**Aim of the exercise**
Copy every one of the rows below word for word, leaving out the pictures.
** Start of Input records **
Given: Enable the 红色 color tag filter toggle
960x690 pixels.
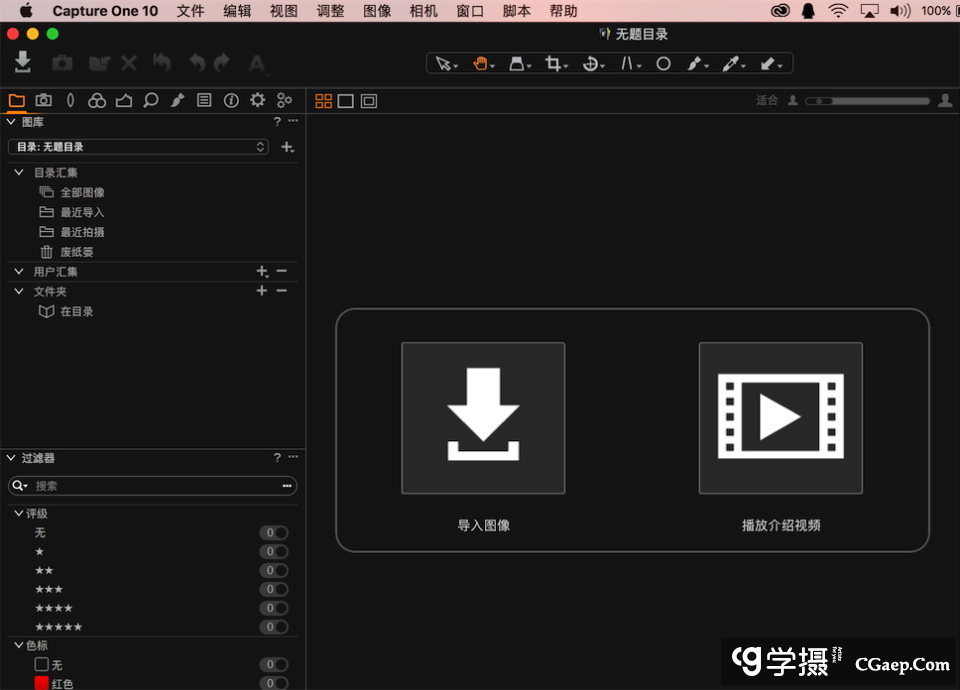Looking at the screenshot, I should [274, 683].
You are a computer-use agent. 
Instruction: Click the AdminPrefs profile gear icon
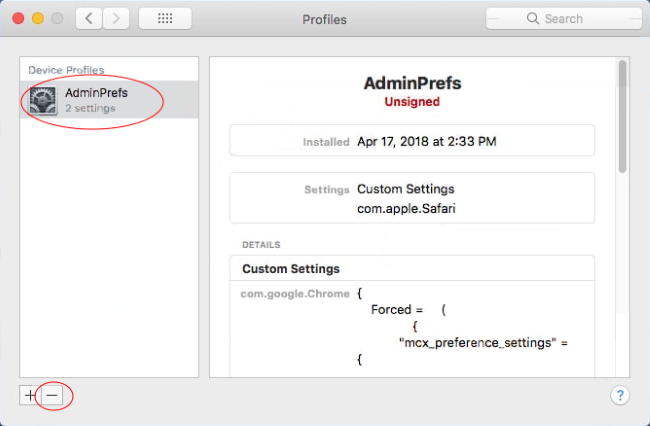44,100
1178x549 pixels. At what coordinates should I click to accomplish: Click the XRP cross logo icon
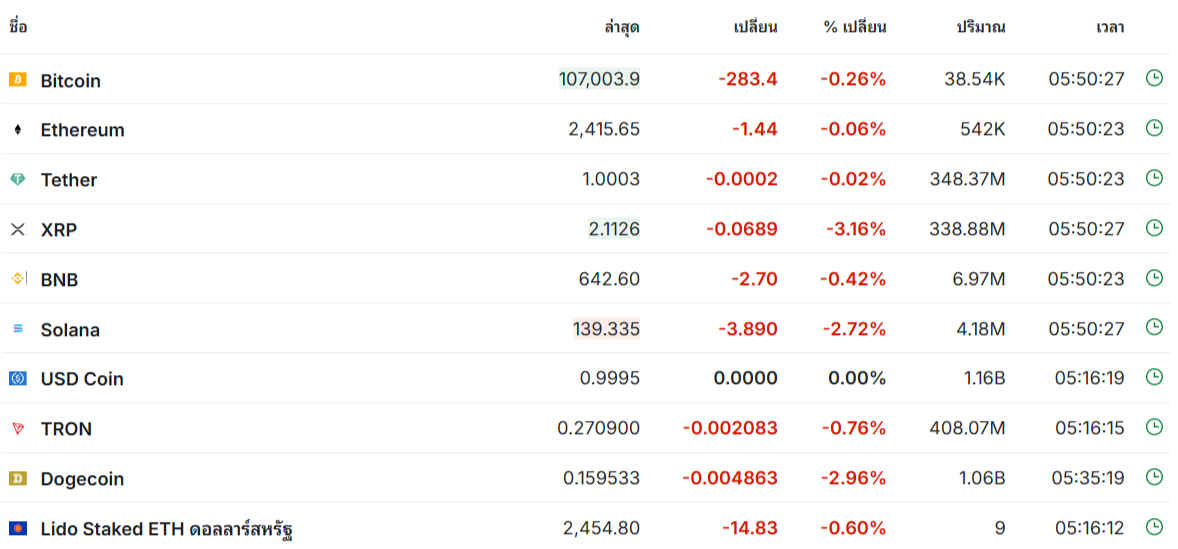[x=17, y=229]
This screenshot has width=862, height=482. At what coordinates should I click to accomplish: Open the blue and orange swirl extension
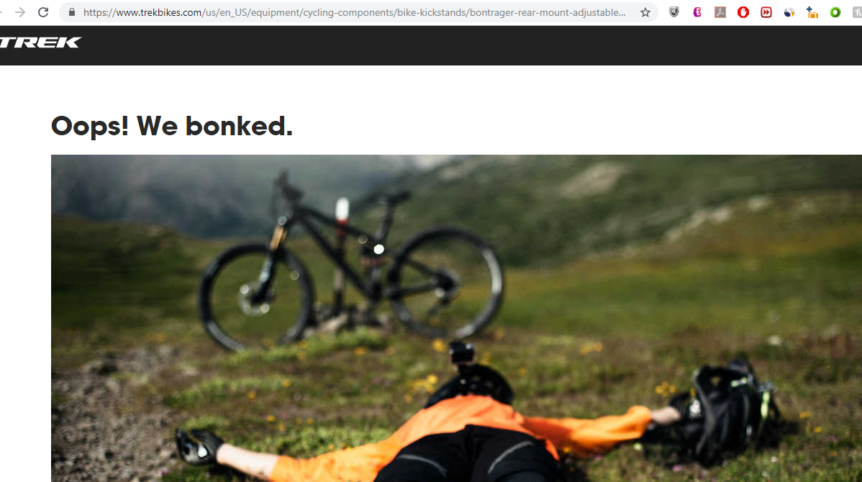pos(789,12)
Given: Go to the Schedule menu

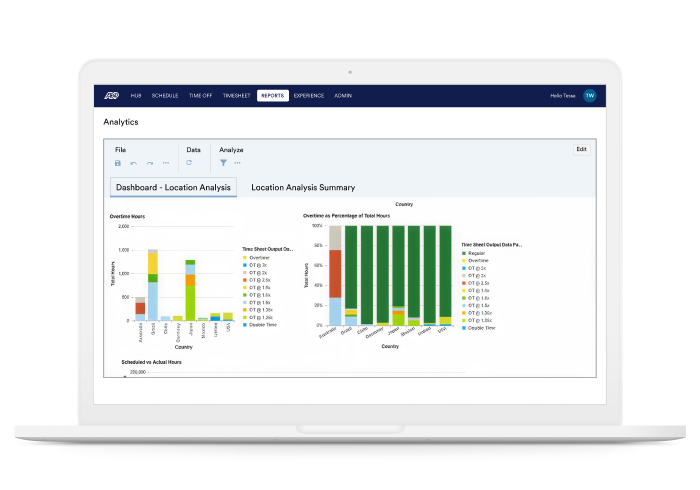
** End of Input records **
**Result**
Given: Enable the 红色 color tag filter toggle
960x690 pixels.
Looking at the screenshot, I should [274, 683].
You are a computer-use agent. 
Instruction: Click the AdminPrefs profile gear icon
44,100
1178x549 pixels. At what coordinates should I click to accomplish: Click the XRP cross logo icon
[x=17, y=229]
This screenshot has width=862, height=482. At what coordinates should I click to accomplish: Open the blue and orange swirl extension
pos(789,12)
Given: Go to the Schedule menu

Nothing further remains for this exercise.